**Texto de lectura**.
Os invito a recordar la encíclica Fides et Ratio en el contexto del año de la fe.
En el siglo XV hubo en Ávila un obispo llamado Alonso Tostado de Madrigal (el Tostado), de memoria e inteligencia superlativa. Escribió muchísimo sobre lo divino y lo humano. De ahí que, de los que escriben mucho, se diga aún que escribe más que el Tostado. Algunas de sus opiniones, que no preocupaban al Papa, resultaban demasiado audaces y sospechosas a algunos. Se cuenta que quienes se ocupaban de ayudarle a bien morir, ya próximo el lance, querían asegurar a toda costa que el buen obispo amaneciera en el otro mundo con la fe ortodoxa sin mancha. Estos, por lo visto, marearon la perdiz de tal manera que el Tostado, sacando fuerzas de flaqueza, exclamó: —Yo, ¡como el carbonero!, hijos, ¡como el carbonero!.
El carbonero aludido era hombre astuto,
muy conocido en Ávila. En cierta ocasión le preguntaron: —¿Tú en qué
crees?. —En lo que cree la Santa Iglesia. —¿Y qué cree la Santa
Iglesia?. —Lo que yo creo. —Pero ¿qué crees tú?. —Lo que cree la Santa
Iglesia... Y no había modo de apearle de semejante discurso.

**Material recopilado**.

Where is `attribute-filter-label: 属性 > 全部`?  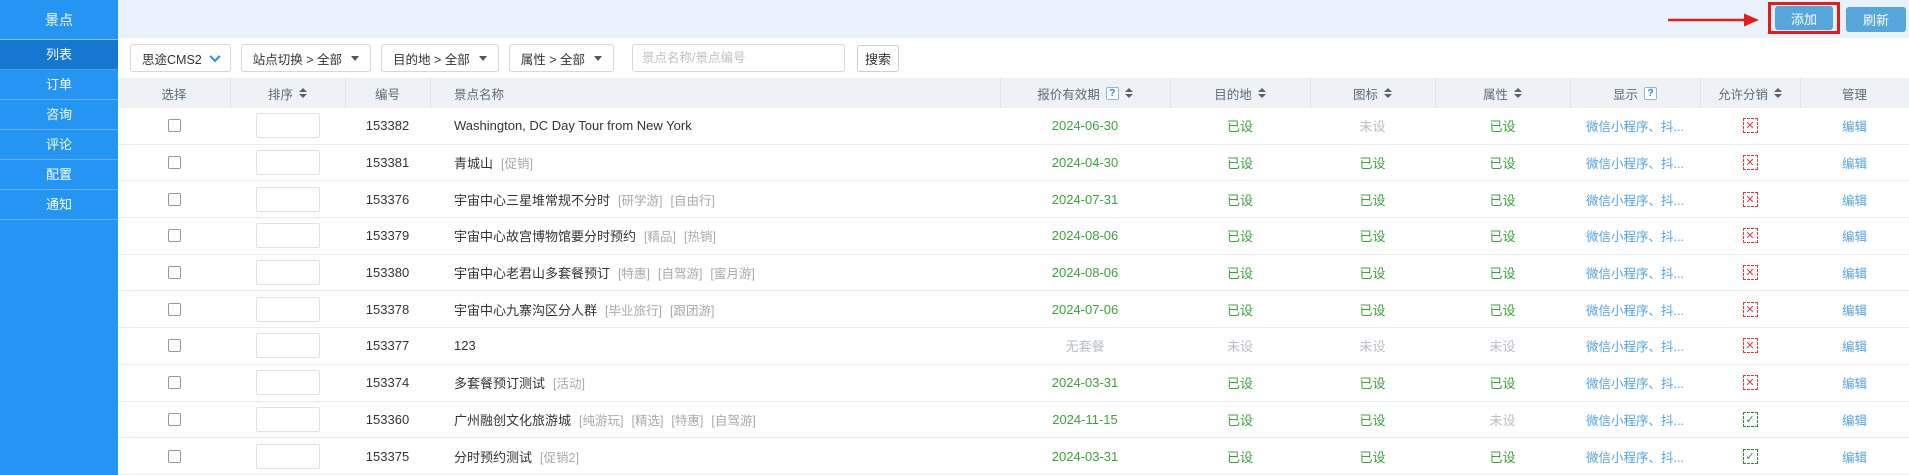 attribute-filter-label: 属性 > 全部 is located at coordinates (552, 60).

**Problema propuesto**. Según el texto sobre el Tostado, ¿en qué siglo y en qué ciudad fue obispo Alonso Tostado de Madrigal?

**Solución desarrollada**. En el siglo XV, en Ávila.